Martinus Sieveking (March 24, 1867 - November 26, 1950) was a Dutch virtuoso pianist, composer, teacher and inventor born in Amsterdam. Also known as Martin Sieveking, he performed as a soloist around Europe] and the United States during his active career and taught in France and the U.S. after he retired from performing. He is sometimes referred to as The Flying Dutchman due to his Dutch heritage and extremely flighty nature. At the peak of his career, he was pronounced by the New York and Boston critics as one of the four greatest living pianists of that time along with Ignace Paderewski, Moriz Rosenthal and Rafael Joseffy.

Sieveking was an advocate of The Dead-Weight Principle of playing.

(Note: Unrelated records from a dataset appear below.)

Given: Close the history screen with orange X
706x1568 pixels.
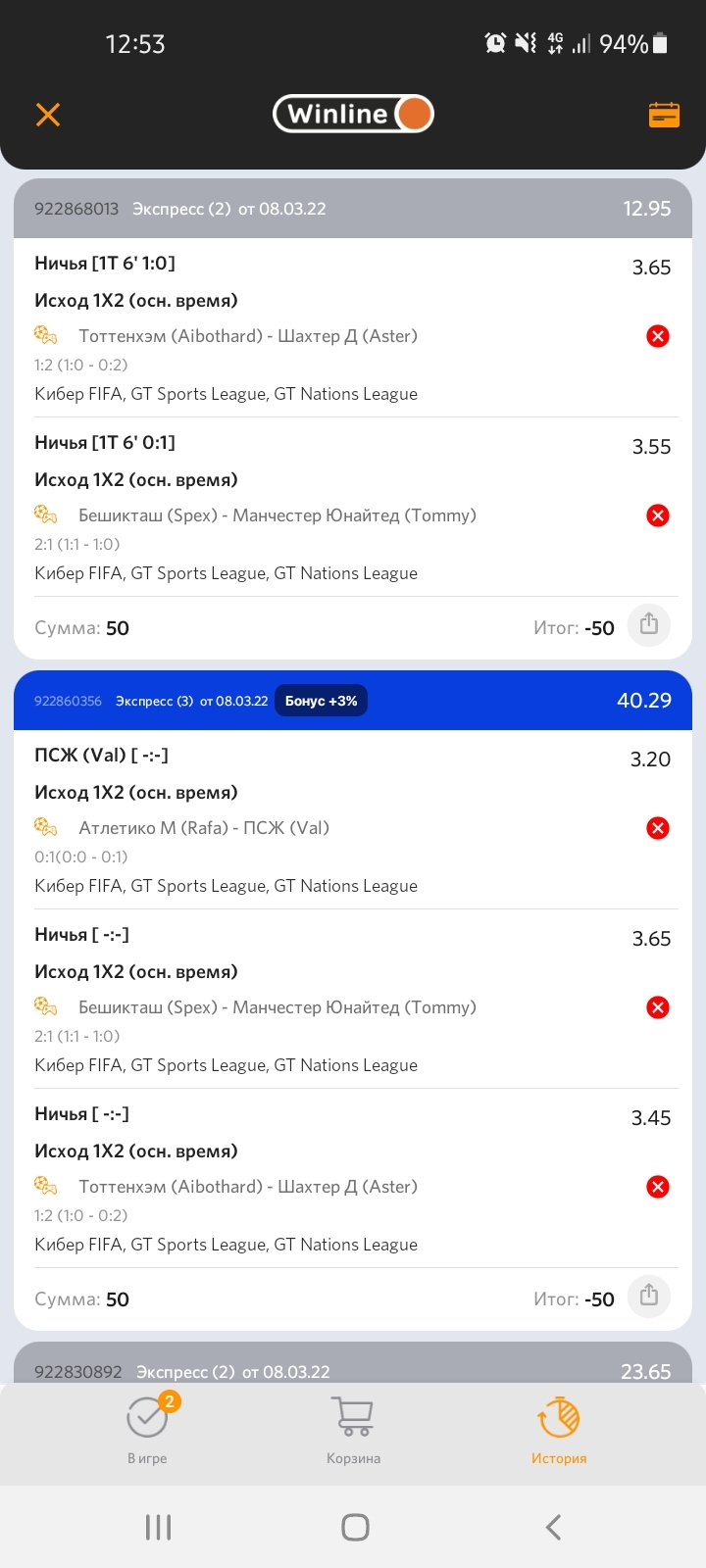Looking at the screenshot, I should 47,115.
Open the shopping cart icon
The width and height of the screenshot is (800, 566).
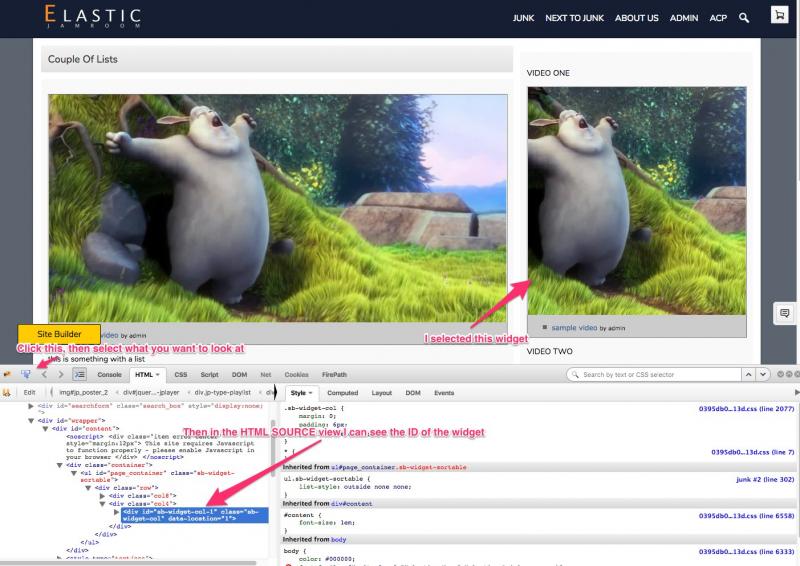click(x=777, y=18)
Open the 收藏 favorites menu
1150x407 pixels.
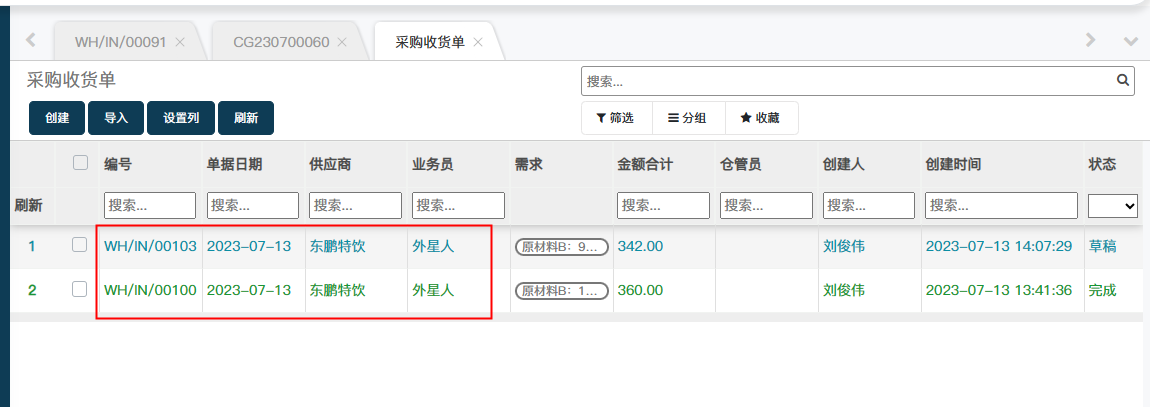(760, 118)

He devised his own variation of this system and wrote several articles about the subject for publication. He was also an inventor of both musical and non-musical devices that he had patented in various countries.

==Early life==
Sieveking came from an old and aristocratic family, which dated its ancestry back to the fifteenth century. He grew up in a musical atmosphere, as his mother Johanna De Jong was a well-known opera singer and his father, also named Martinus, was a trained musician, choral conductor and a composer with published works in the Netherlands. He was the second in a family of four; his older sibling was named Johanna like his mother, and Martinus was followed by Charles, then Rosa.

From his early childhood he showed characteristics indicative of being a great musician. His father gave Martinus his first piano lessons at an early age and continued to do so until he was ten. In addition to playing piano Martinus also started composing at an early age and played the organ in a church by age twelve. Eventually his family sent him to the Leipzig Conservatory. At the conservatory, he studied piano for eight years under Julius Röntgen, a famous German-Dutch pianist-composer, and spent six years of musical education in composition and orchestration, under Franz Coenen in the Netherlands.

==Musical career==

Sieveking's signature

His first international appearance was in Paris in 1888 when, at the age of twenty-one, he heard his own composition, a suite for orchestra, played by the Lamoureux Orchestra. He resided in Paris in 1889 and became one of the number of Dutch musicians that were based in the city.

He visited England in 1890 upon the suggestion of his uncle, Sir Edward Henry Sieveking, who was well known in London and was one of the physicians of Queen Victoria. He had success with two tours with Edward Lloyd, the British tenor, and David Popper, the cellist. He also made two tours as the accompanist to the Italian opera singer Adelina Patti during her tour of the United Kingdom between 1891 and 1892. He became one of the artists sponsored by the Mason & Hamlin piano manufacturer in 1892.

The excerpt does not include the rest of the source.